Atlas V is 'Go for Launch!'
When the Mars Reconnaissance Orbiter leaves Earth to study our
nearest planetary neighbor, it will become the first NASA spacecraft
to soar into space aboard the new Atlas V launch vehicle built
by Lockheed Martin. In the final moments before liftoff, the launch
team will give the "go for launch" and the sleeping giant will
roar to life.
Just what does it take to bring a rocket like this to that moment
when it defies gravity with tremendous force and sends a spacecraft
skyward? As the Atlas V rocket stands gleaming in the Florida
sun, Cape Canaveral Air Force Station's Launch Complex 41 is the
end of a long road the rocket had to travel before being chosen
to carry this important mission.
The rockets that carry NASA's unmanned missions are not built
by the Agency, but purchased from private companies -- in the
case of the Atlas V, from International Launch Services. Before
a new launch vehicle can fly a NASA mission, it must pass rigorous
certification standards established in the 1990s to govern the
requirements for using new launch vehicles.
The Launch Services Program technical staff at NASA's Kennedy
Space Center refined and implemented the policy in preparation
for the launch carrying the Mars Reconnaissance Orbiter, or MRO,
into space. In addition to completing the certification of the
Atlas V 401 launch vehicle -- the Atlas chosen for MRO -- the
staff also performed technical oversight to match the rocket with
the mission's unique requirements.
But determining that this is a match made for the heavens isn't
an easy task. It took tremendous effort by NASA engineers. Certification
of a new launch vehicle is a crucial first step because, historically,
new launch vehicles have a higher rate of failure than those with
a long record of successful flights. And while the Atlas family
of rockets has an outstanding success rate, the Atlas V is a new
addition to the family. Couple that with the fact that a one-of-a-kind
mission like that of the MRO requires launch within a very constrained
time period, and certification becomes a vital step in the march
One critical element of the certification, with help from the
U.S. Air Force, National Reconnaissance Organization and other
NASA centers, included a review of about 170 flight-critical items.

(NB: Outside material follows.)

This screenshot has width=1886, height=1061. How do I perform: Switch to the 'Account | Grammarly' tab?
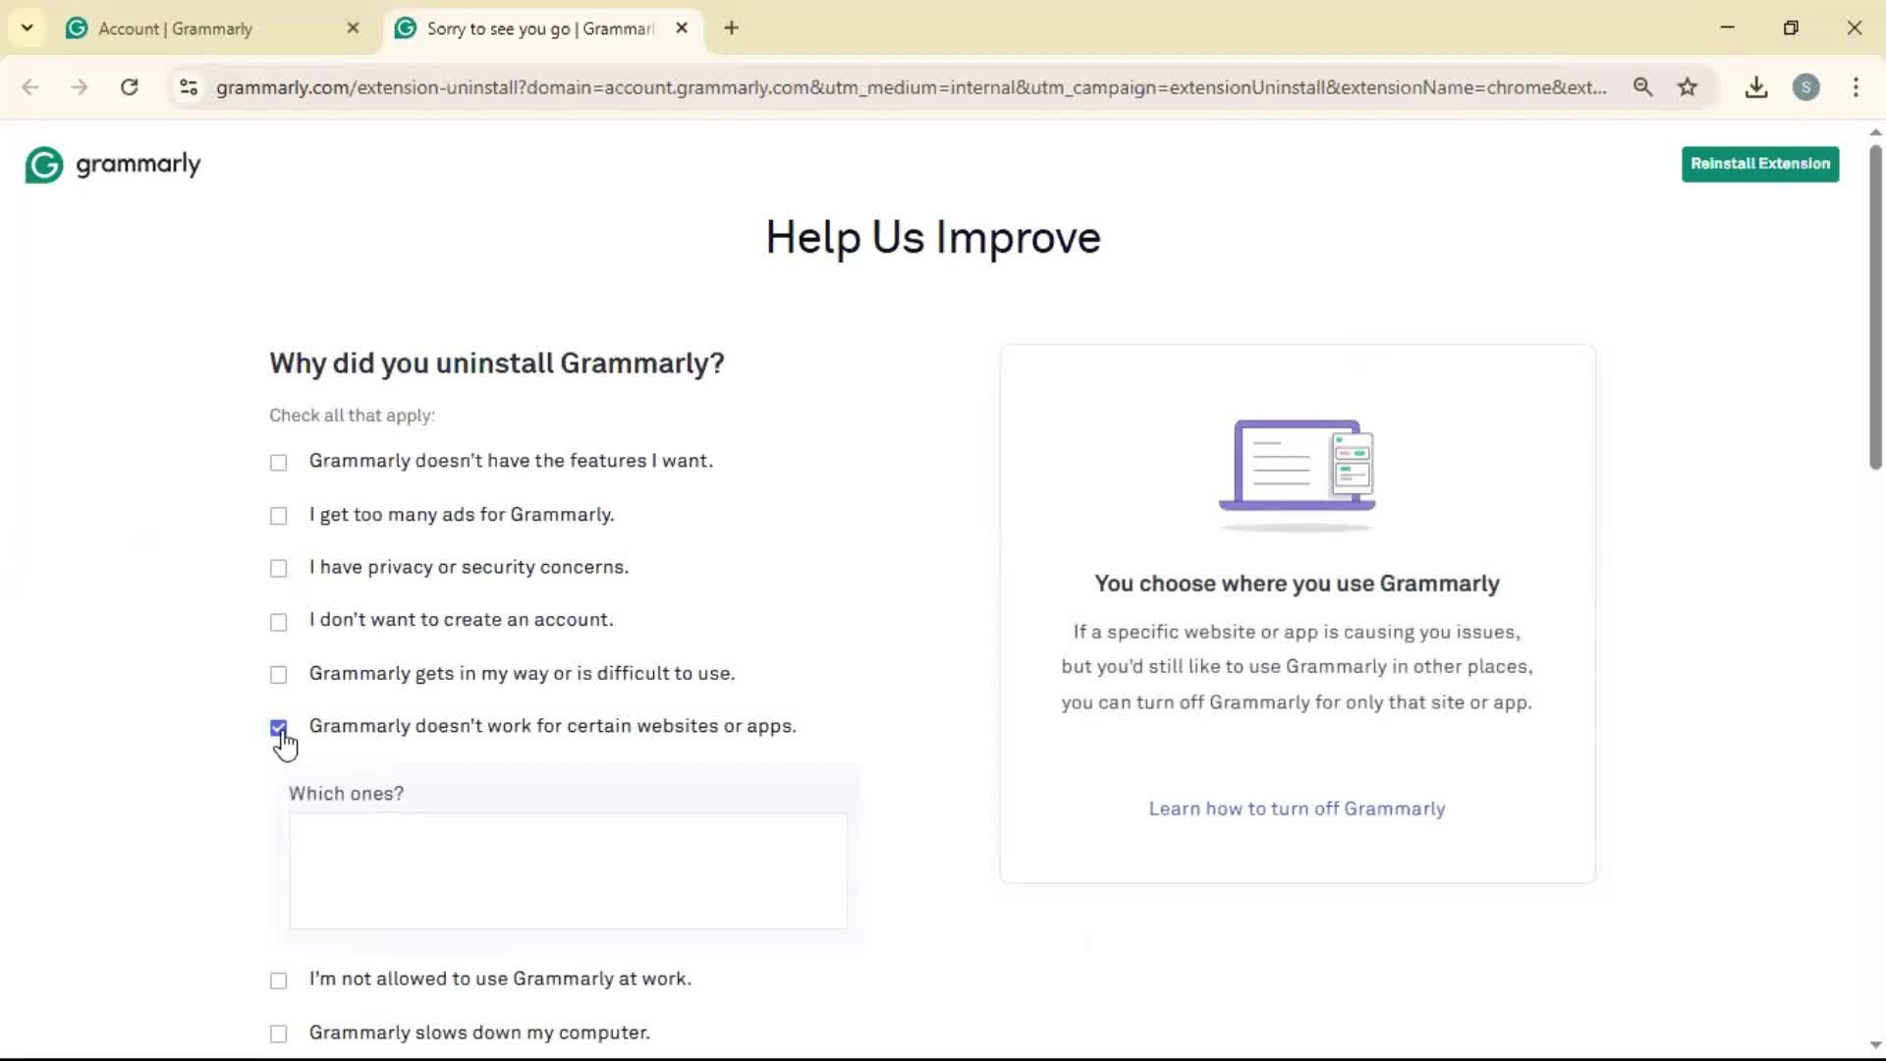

Another used an approach similar to a launch failure investigation,
in which experts examined the possible root causes of potential
mission loss by looking at a multitude of critical elements that
could fail and how to prevent those failures from happening. NASA
engineers also created mathematical models to verify the Atlas
V will fly the correct trajectory with appropriate control stability
without overloading the MRO spacecraft during its ride into space.